Меншиков еще на что-то надеялся, ждал скрипа двери, знакомых голосов, но тянулись минуты, четверо пленников один за другим отходили с подносами, и никто не смотрел на Меншикова, не пытался заговорить с ним, неужели им уже настолько все равно?

— Что же, больше никого? — громко спросил Меншиков, вместо того, чтобы бодро поздороваться, как задумал сначала. Бессильно уронил руки, так и не заметив, кто из троих буркнул ему в ответ:

— Больше никого…

— А Динго?

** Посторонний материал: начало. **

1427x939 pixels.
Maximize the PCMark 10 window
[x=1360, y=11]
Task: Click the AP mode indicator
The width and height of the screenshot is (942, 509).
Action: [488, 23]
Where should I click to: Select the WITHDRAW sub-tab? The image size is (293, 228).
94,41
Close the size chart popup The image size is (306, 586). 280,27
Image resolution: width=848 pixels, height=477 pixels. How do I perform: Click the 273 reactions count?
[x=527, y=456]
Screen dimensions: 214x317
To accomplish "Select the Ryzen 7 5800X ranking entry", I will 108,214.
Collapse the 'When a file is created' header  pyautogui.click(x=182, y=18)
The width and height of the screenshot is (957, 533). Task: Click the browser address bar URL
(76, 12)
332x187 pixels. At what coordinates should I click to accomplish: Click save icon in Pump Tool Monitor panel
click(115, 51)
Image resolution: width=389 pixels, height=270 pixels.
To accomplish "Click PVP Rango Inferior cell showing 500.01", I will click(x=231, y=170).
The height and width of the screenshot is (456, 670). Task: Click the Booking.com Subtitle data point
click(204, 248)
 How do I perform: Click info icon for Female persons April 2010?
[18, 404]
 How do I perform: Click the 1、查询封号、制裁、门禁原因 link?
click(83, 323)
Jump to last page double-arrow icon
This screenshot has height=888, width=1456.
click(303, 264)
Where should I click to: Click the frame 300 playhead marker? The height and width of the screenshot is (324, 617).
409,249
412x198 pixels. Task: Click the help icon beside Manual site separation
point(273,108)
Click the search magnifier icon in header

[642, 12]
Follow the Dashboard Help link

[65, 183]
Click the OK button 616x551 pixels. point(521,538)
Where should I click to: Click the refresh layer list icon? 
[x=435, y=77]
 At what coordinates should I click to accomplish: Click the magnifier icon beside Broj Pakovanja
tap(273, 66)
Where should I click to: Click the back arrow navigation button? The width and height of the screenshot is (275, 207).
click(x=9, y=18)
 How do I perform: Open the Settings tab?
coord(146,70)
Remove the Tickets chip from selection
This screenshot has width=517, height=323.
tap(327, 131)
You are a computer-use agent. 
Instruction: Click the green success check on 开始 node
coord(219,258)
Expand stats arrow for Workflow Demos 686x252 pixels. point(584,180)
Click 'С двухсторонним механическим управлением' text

Здесь должны быть двое из «Динго»?

— Были… — пробурчал тот же голос, но теперь Меншиков успел заметить, что это Фатах, и вдобавок перехватил взгляд биолога Лихова — тот смотрел непонятно, со странным интересом. Тщедушный такой человек, лысоватый.

Смирившись, Меншиков подошел к пульту — выбор блюд был довольно богатый, — не глядя, нажал кнопки. Получил тарелки и сел в угол. Исподтишка наблюдал за «сокамерниками».

Белаш жевал равнодушно, почти автоматически, словно не привыкшая голодать корова на изобильном лугу. И Лихов. И Фатах. Они словно выполняли надоевшую, но неизбежную процедуру. Роми почти не прикасалась к еде. Зато перед ней стояли две высокие бутылки, и она то и дело наполняла бокал, явно перегибая палку. Все они расселись в разных углах столовой и не смотрели друг на друга. На Меншикова тоже, будто знали его сто лет и он им смертельно надоел.

Меншиков торопился первым покончить с обедом, и это ему удалось. Он встал. Вторым поднялся Белаш.

— Минуточку! — Меншиков загородил ему дорогу. — Как новичок я хотел бы знать…

— Все в свое время, — тусклым голосом сказал Белаш, равнодушно обошел растерявшегося спасателя. Хлопнула дверь — как-то издевательски это прозвучало. Встал Фатах, но Меншиков был уже начеку, схватил бортинженера за локоть.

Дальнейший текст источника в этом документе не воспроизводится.